### To do
When the line containing "Звуки с эффектом лесенки (77, 1802)" is found in the data below, copy it and each line after it through the line containing "[Самые популярные категории] (423, 49)", exactly and with no others.

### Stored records

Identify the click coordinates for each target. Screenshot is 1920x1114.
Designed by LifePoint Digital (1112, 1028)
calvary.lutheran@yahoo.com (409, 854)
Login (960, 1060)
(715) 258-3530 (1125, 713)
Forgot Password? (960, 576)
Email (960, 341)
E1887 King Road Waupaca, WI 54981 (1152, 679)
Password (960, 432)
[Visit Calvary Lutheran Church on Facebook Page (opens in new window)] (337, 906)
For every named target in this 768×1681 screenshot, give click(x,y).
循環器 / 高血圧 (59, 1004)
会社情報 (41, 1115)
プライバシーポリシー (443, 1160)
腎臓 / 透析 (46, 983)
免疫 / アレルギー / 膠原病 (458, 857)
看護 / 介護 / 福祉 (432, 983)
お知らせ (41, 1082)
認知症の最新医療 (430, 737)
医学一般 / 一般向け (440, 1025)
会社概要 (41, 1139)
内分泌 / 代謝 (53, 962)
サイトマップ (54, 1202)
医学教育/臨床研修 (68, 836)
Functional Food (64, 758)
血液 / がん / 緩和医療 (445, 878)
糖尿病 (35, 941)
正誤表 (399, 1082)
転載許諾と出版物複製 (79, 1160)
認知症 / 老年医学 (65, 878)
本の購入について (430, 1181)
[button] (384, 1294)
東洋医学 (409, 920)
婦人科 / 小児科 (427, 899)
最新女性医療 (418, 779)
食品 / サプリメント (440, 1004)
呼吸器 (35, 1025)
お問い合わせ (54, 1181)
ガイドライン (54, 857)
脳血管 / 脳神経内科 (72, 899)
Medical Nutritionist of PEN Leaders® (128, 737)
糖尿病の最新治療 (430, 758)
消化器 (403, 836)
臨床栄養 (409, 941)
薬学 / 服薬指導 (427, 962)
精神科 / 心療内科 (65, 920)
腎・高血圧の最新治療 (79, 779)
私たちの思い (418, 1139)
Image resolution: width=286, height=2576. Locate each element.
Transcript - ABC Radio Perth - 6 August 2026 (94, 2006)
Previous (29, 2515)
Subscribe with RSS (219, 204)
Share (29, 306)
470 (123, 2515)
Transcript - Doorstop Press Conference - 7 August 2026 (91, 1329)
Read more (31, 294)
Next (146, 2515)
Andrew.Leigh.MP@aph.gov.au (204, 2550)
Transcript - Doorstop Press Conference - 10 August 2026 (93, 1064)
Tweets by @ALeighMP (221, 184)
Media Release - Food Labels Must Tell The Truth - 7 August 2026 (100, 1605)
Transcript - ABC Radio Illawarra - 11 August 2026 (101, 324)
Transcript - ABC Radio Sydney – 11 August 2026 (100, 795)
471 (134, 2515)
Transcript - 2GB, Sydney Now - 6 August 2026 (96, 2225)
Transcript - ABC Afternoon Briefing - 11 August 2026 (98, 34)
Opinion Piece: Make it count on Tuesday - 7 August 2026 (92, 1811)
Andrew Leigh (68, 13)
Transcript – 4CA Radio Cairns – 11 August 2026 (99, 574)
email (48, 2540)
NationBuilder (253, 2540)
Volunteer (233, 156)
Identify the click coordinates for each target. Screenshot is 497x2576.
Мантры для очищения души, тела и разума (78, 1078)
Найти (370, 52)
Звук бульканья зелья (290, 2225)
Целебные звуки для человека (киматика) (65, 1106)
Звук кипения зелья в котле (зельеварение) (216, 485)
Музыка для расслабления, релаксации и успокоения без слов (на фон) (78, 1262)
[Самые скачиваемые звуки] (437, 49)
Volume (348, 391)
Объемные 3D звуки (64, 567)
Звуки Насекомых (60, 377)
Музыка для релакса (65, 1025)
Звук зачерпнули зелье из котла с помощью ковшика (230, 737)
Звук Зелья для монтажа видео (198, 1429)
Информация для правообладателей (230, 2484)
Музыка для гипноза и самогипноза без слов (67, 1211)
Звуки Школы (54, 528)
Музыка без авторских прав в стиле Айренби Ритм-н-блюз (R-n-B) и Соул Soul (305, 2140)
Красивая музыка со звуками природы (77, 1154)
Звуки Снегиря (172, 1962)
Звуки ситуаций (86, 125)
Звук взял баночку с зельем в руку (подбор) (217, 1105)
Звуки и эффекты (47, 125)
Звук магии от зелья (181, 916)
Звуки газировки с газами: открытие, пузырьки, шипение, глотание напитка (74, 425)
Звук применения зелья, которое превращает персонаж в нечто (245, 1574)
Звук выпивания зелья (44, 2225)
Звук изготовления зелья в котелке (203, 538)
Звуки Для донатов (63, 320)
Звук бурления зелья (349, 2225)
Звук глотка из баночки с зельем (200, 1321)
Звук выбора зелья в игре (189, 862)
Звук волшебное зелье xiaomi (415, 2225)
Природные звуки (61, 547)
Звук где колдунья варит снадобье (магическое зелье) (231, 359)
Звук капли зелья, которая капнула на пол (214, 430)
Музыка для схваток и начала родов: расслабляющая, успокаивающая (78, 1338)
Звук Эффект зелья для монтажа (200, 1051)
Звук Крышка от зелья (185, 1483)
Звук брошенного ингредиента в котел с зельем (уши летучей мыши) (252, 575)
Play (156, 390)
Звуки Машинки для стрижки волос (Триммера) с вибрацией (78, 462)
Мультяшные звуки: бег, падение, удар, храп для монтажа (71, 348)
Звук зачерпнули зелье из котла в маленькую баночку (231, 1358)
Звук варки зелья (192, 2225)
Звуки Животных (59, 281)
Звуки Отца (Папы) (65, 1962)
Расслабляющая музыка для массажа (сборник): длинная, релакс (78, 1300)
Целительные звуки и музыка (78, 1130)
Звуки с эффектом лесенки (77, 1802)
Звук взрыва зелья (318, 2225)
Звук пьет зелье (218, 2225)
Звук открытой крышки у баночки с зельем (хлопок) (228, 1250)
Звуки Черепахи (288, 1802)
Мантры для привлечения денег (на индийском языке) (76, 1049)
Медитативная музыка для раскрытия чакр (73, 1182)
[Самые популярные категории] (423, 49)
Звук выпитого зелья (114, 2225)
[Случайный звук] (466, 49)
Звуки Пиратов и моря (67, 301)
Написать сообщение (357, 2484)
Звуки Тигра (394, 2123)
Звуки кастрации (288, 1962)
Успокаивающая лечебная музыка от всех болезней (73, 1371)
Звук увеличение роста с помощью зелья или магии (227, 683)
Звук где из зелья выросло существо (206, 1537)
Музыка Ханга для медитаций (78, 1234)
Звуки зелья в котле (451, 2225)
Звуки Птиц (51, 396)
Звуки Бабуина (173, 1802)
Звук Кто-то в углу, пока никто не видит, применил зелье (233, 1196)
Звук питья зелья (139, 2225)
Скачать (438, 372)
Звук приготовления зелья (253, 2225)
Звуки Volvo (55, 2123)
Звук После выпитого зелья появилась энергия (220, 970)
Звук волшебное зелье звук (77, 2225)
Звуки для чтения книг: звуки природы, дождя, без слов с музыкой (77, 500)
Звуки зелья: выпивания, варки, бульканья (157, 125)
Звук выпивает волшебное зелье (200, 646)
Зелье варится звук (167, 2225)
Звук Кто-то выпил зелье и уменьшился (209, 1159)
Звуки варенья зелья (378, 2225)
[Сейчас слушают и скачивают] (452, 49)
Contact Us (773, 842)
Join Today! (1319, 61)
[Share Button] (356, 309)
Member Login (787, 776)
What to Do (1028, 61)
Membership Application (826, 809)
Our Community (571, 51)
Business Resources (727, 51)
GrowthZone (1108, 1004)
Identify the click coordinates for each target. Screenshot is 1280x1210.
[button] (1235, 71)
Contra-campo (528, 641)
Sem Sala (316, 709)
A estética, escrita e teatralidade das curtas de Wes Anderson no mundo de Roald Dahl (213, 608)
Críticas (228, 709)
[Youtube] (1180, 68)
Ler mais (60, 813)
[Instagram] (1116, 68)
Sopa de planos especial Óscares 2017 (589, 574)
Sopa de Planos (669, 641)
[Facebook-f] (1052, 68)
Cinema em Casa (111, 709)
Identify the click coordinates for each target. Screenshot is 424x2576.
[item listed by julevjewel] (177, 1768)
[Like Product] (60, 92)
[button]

### Response
Звуки с эффектом лесенки (77, 1802)
Звук взрыва зелья (318, 2225)
Звук пьет зелье (218, 2225)
Звук открытой крышки у баночки с зельем (хлопок) (228, 1250)
Звуки Черепахи (288, 1802)
Мантры для привлечения денег (на индийском языке) (76, 1049)
Медитативная музыка для раскрытия чакр (73, 1182)
[Самые популярные категории] (423, 49)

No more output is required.